Shifting the Inflation Anchor to 3%
In a move that may reshape South Africa’s monetary policy framework, Governor Kganyago revealed that the SARB has adopted a more explicit inflation target anchor of 3%, the lower bound of its current target range.
“We now prefer inflation to settle at 3%,” the Governor said. “This anchor enhances the transparency and robustness of our policy, especially amid global economic volatility.”
He explained that lower inflation expectations have helped bolster the rand and reduce long-term borrowing costs. Going forward, the MPC will use 3% as its forecast anchor, reflecting a firm shift toward a more conservative inflation stance.
This approach is part of a broader target reform initiative being conducted in coordination with South Africa’s National Treasury, with the ultimate aim of entrenching permanently low inflation and expanding policy space for the central bank.
Financial Market and Policy Implications
The repo rate cut is likely to be welcomed by businesses and consumers alike, especially as the country continues to grapple with persistent economic bottlenecks and sluggish private sector investment. Lower borrowing costs could provide much-needed relief to households and small businesses, spurring spending and investment.

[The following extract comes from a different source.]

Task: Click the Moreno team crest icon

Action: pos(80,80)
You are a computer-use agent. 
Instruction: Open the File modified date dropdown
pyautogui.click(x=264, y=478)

At the same time, SARB’s emphasis on inflation discipline reflects its commitment to maintaining price stability, even as it supports growth. Analysts expect the rate cut to be the beginning of a cautious easing cycle, provided inflation remains contained and the external environment remains supportive.
Commitment to Transparent, Forward-Looking Policy
The MPC reiterated its commitment to data-driven and forward-looking decision-making, noting that any further policy adjustments will depend on the evolving inflation outlook, fiscal developments, and global economic conditions.
“We welcome the recent moderation in inflation expectations and would like to see expectations fall further,” said Kganyago. “This would expand policy space and make our framework more robust to shocks.”
Looking Ahead
The SARB's latest decision reflects a nuanced balancing act: supporting a fragile economic recovery while ensuring that inflation remains firmly anchored. With the introduction of a 3% inflation target anchor, the central bank is sending a clear message — that low and stable inflation remains the bedrock of South Africa’s economic policy architecture.
As structural reforms begin to take effect and external risks evolve, the central bank is positioning itself to respond flexibly yet firmly, ensuring that macroeconomic stability remains intact on the path to long-term, inclusive growth.